Problem to solve:
Please continue the account of a bike ride along the beach at Venice, picking up after its last sentence and leaving the entries alone.
Start of Exercise text
Rather like a delicate Victorian lady of comfortable means, I decided to spend some time at the beach this week in the hope that the ocean air would help clear my virus-ridden lungs.
Everyone I know is living in fear of swine flu but all I’ve had is a rotten cold and cough that seems to be clinging to my chest like a needy child.
A good friend of mine lets me keep my bike in her lock-up which is about six feet from the beach in my old hood, Marina Del Rey, so I try to get down there as often as I can.
I grew up in Southend-on-Sea, so the ocean (well, the Thames Estuary) has always been an essential part of my life, although it has to be said that Venice Beach and Southend are different in almost every way (number one, you can’t get a decent stick of rock on Venice pier).
I miss living on the west side but it’s no coincidence that I’m getting a lot more writing done since I moved nearer Hollywood. However, the theatre of the beach path is always welcome.
Slathered in factor 55, I set off at a snail’s pace after picking up a large coffee, which I balanced precariously in my wicker basket like a caffeinated June from A Matter of Life and Death, and hit the bike path.
My first pit stop was the newly opened skate park in Venice. It’s state of the art apparently, so I stopped to watch the crazy kids throw themselves around the concrete basins with all the gusto of a human tsunami on wheels. There were seven-year-olds with Californian-blonde shoulder-length hair doing back flips and other manoeuvres with technical names, that took my breath away. A tattooed stoner tried to engage me in conversation but I couldn’t understand a word he was saying, so I smiled sweetly and got back on my bike.
End of Exercise text
Start of Provided information
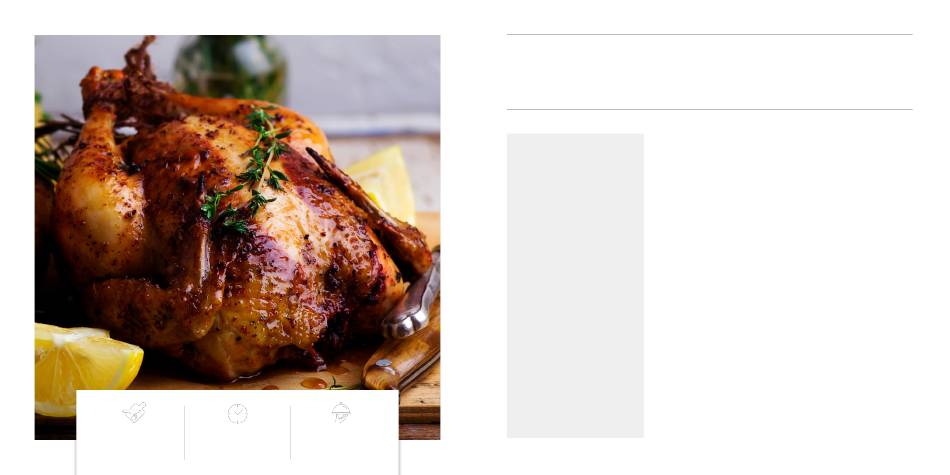This screenshot has width=950, height=475.
Task: Click the divider between prep and clock icons
Action: [185, 433]
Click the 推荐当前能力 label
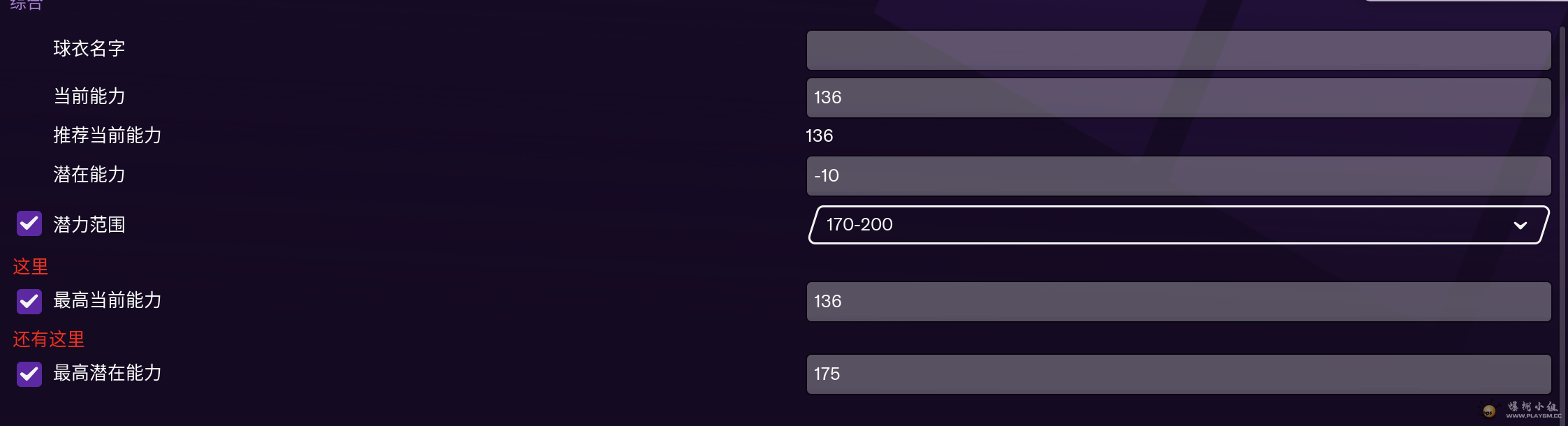 coord(108,135)

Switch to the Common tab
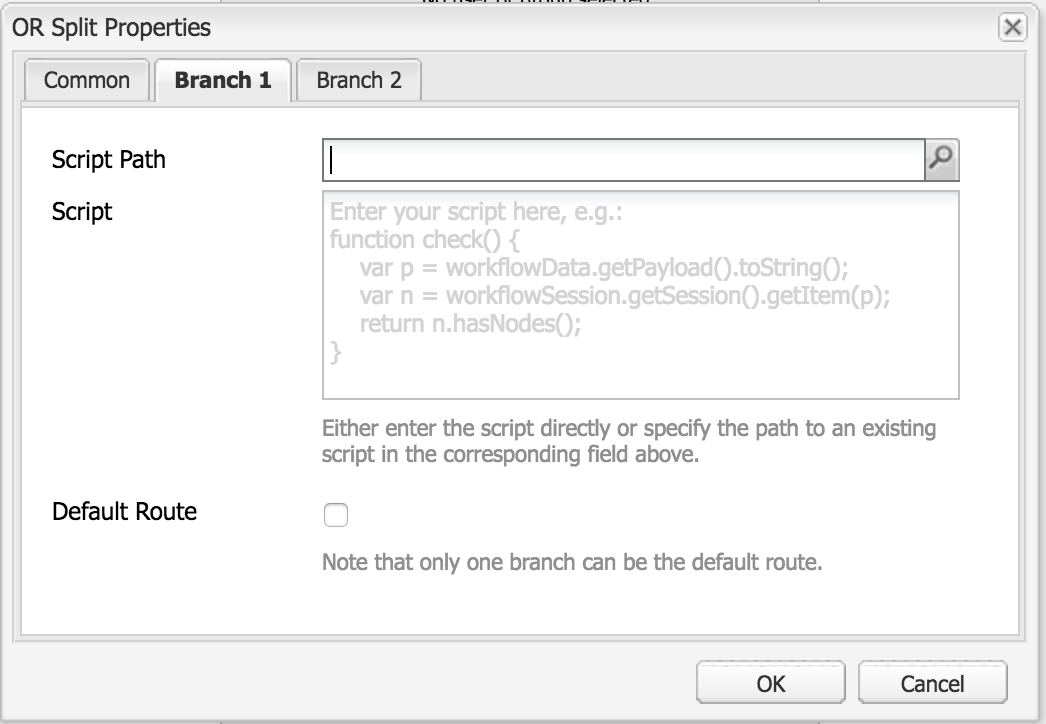click(x=87, y=80)
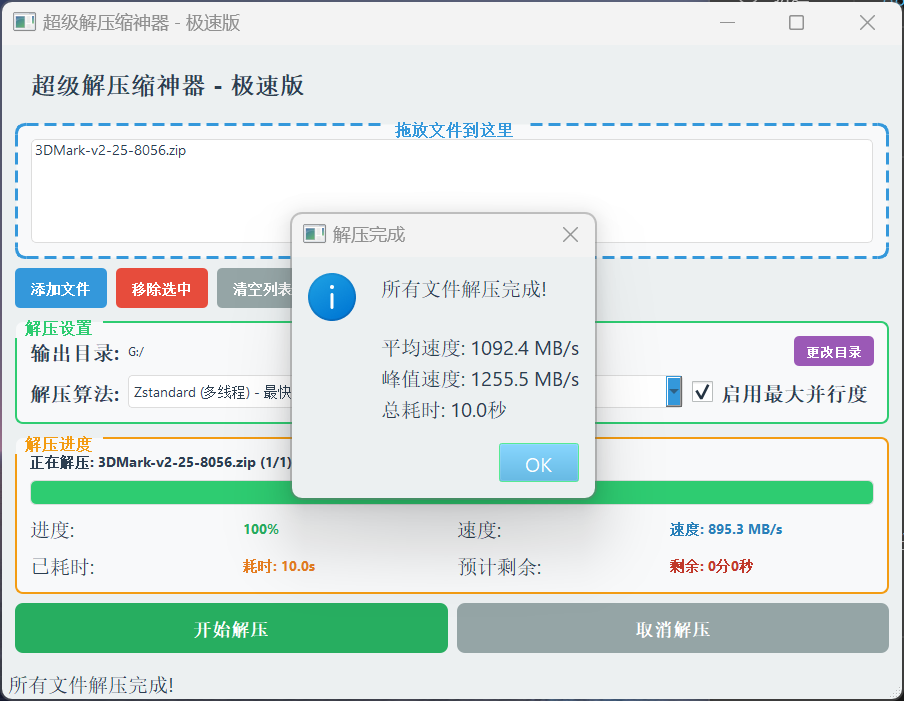This screenshot has height=701, width=904.
Task: Close the 解压完成 dialog with its X button
Action: (570, 233)
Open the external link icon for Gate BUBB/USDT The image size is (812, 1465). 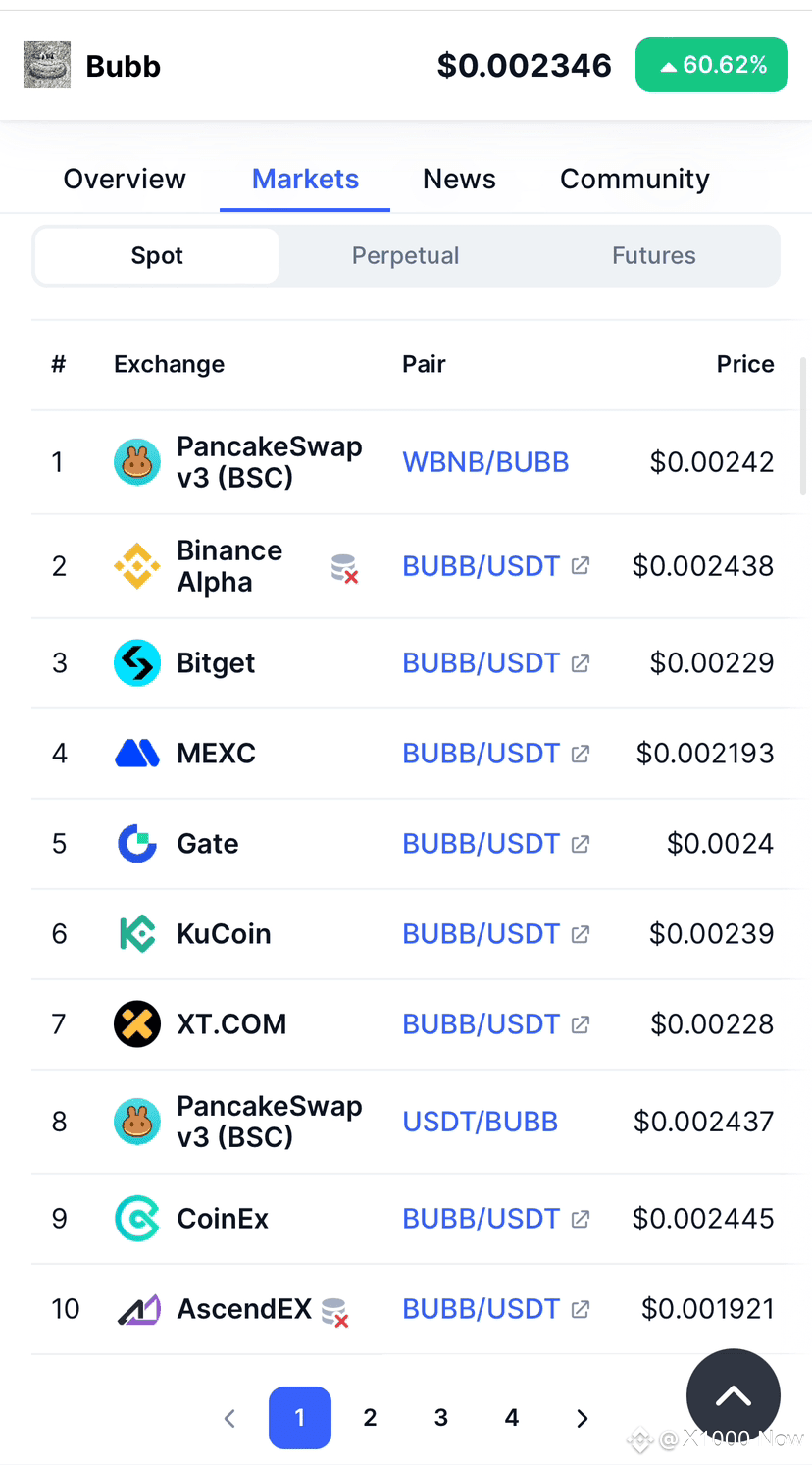(581, 844)
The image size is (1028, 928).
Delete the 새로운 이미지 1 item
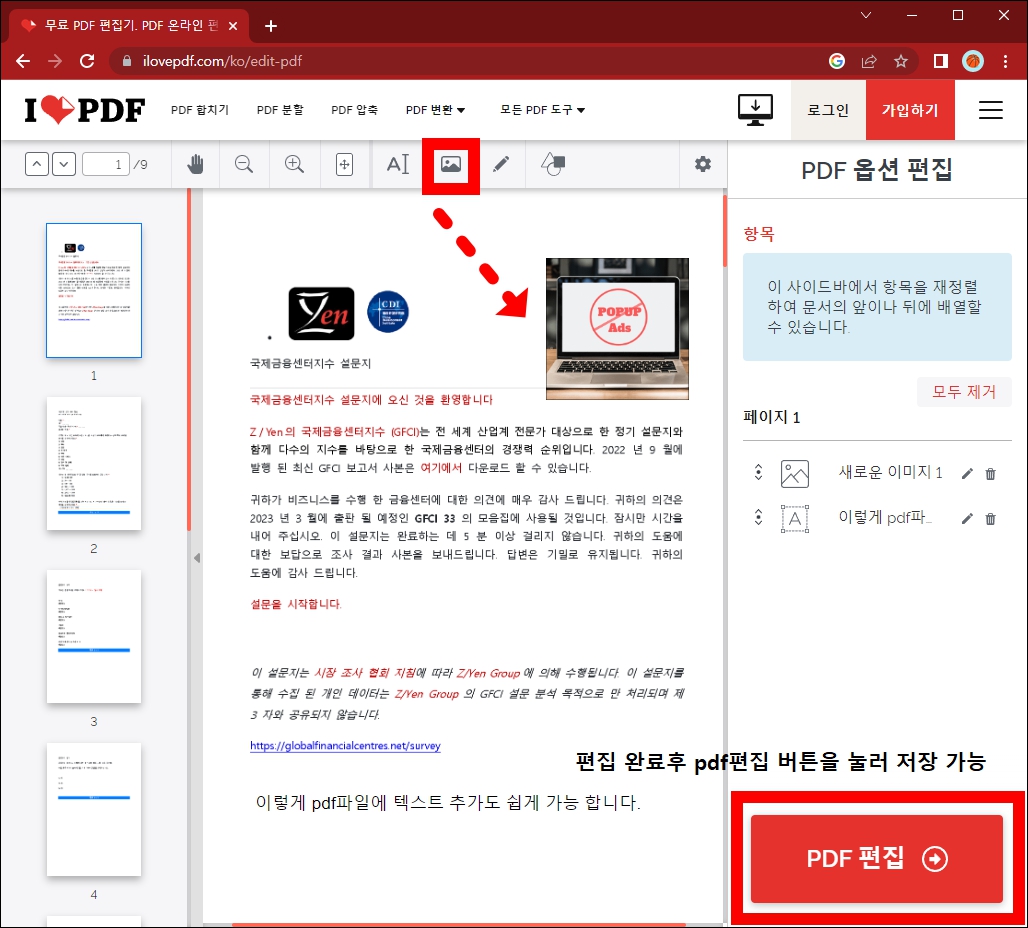[x=990, y=472]
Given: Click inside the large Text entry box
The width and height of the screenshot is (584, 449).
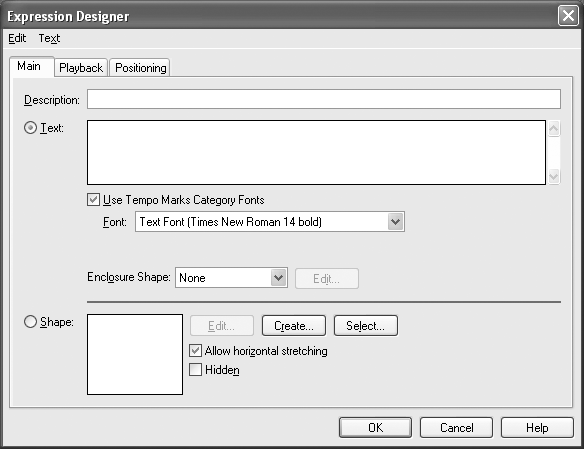Looking at the screenshot, I should (x=316, y=152).
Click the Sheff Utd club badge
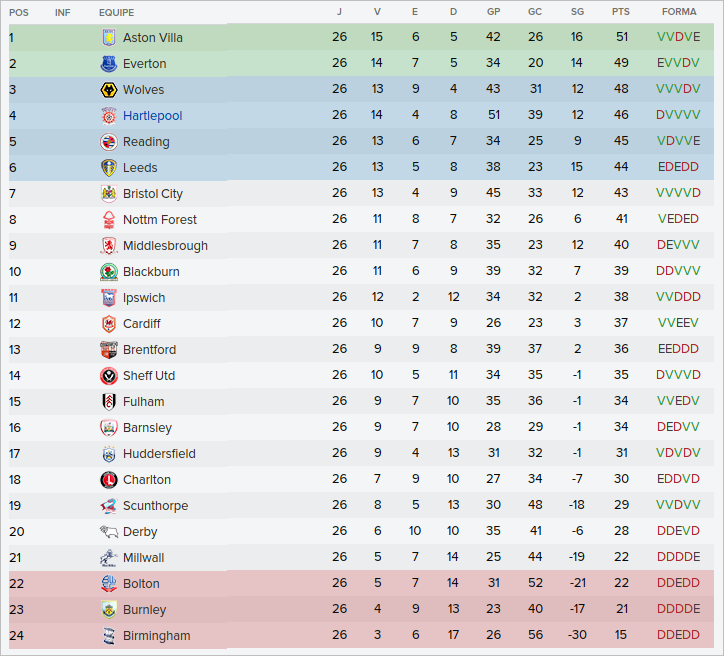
End of Provided information
Result of this task:
Noodling my way up the winding path, I noticed all the changes on the Venice sidewalk (the Shul on the Beach has had a new coat of paint), and the things that have stayed the same (the Rasta on roller blades with the electric guitar was still scaring pedestrians).
A few minutes later, I stumbled upon a harassed film crew and an equally excited crowd. It’s almost compulsory to see a film crew on the beach: I saw both Wild Hogs and I Love You, Man being filmed here as well as a Domino’s pizza commercial plus various other photo shoots, which usually involve girls in bikinis freezing their pants off in biting winds (it’s not always sunny you know).
Today though it was an episode of NCIS: Los Angeles, and running up the sidewalk followed by a Stedicam was Chris O Donnell and LL Cool J, which is by far my best star spot this year.
After watching a couple of takes I hopped back on my bike and detoured up to Main Street in Santa Monica where I bought some freshly ground coffee from Groundwork. I then biked as far as the enormous green striped marquee for the Cirque de Soleil show Kooza, which is currently nestling next to the pier (bringing local traffic to a grinding halt) and decided that I’d gone far enough for an English patient.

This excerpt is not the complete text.